◆ Exercise requirements
**A.** In the Cassandra architecture intro, rewrite the paragraph beginning "Monolithic SQL databases normally provide" as a shorter version that keeps its main facts.
**B.** List every database product named in the Cassandra architecture intro.
**C.** In the anecdote in the Cassandra architecture intro, where did the idea propose moving all tables?

A simple intro to Cassandra architecture

Despite its very SQL-like query language (CQL), Cassandra, similar to its NoSQL siblings, is almost nothing like the good old SQL databases developers have grown familiar with for decades. It will cost one dearly in terms of both engineering efforts and operation costs if this fact is not understood soon enough. (An anecdote: when the “Cloud Native” trend started to gain momentum in office, there used to be this idea floating about claiming teams should just ditch their MySQL databases and move all tables, regardless of use cases, to Azure Cosmos DB with Cassandra API, because “NoSQLs are simply superior to SQLs”. That, if carried out, will probably be one of the messiest and most expensive refactoring decisions ever made, and fortunately no one ever did.)

Monolithic SQL databases normally provide the safer and more intuitive abstractions everyone loves about, such as transactions that hide away the complicated parts with locks and latches and “just work” by providing strong ACID guarantees. They become more and more difficult to scale in heavy load with just vertical scaling. When developers finally decide to distribute their data across servers, they face the classic dilemma as described by the CAP theorem: when retrieving distributed data from a (most commonly) unreliable network, if there’s a network partition (nodes losing sync with each other due to network failures / delays / etc.), one must weight and choose between availability (you always get some versions of data out of some node without the system throwing errors) and consistency (the system throws an error if they can’t guarantee the data you read is the most recent version).

◆ Information supplied
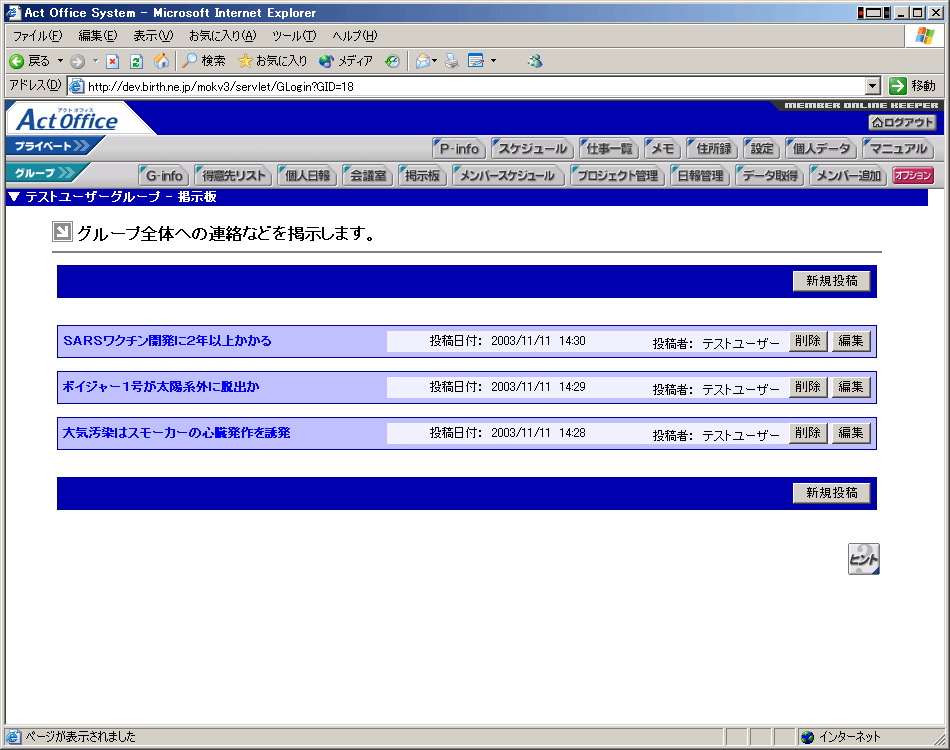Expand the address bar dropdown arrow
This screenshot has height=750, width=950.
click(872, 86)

--

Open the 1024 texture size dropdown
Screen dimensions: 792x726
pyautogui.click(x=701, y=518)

◆ Solution list
**A.** Monolithic SQL databases offer safe, intuitive abstractions such as transactions, which use locks and latches to give strong ACID guarantees. Under heavy load, however, they grow harder to scale with vertical scaling alone. Once developers spread their data across servers, they meet the dilemma described by the CAP theorem. If a network partition occurs and nodes lose sync because of failures or delays, they must choose between two options. One is availability, where some node always returns some version of the data without errors. The other is consistency, where the system throws an error if it can't guarantee the data read is the most recent.

**B.**
- Cassandra
- MySQL
- Azure Cosmos DB

**C.** To Azure Cosmos DB with Cassandra API.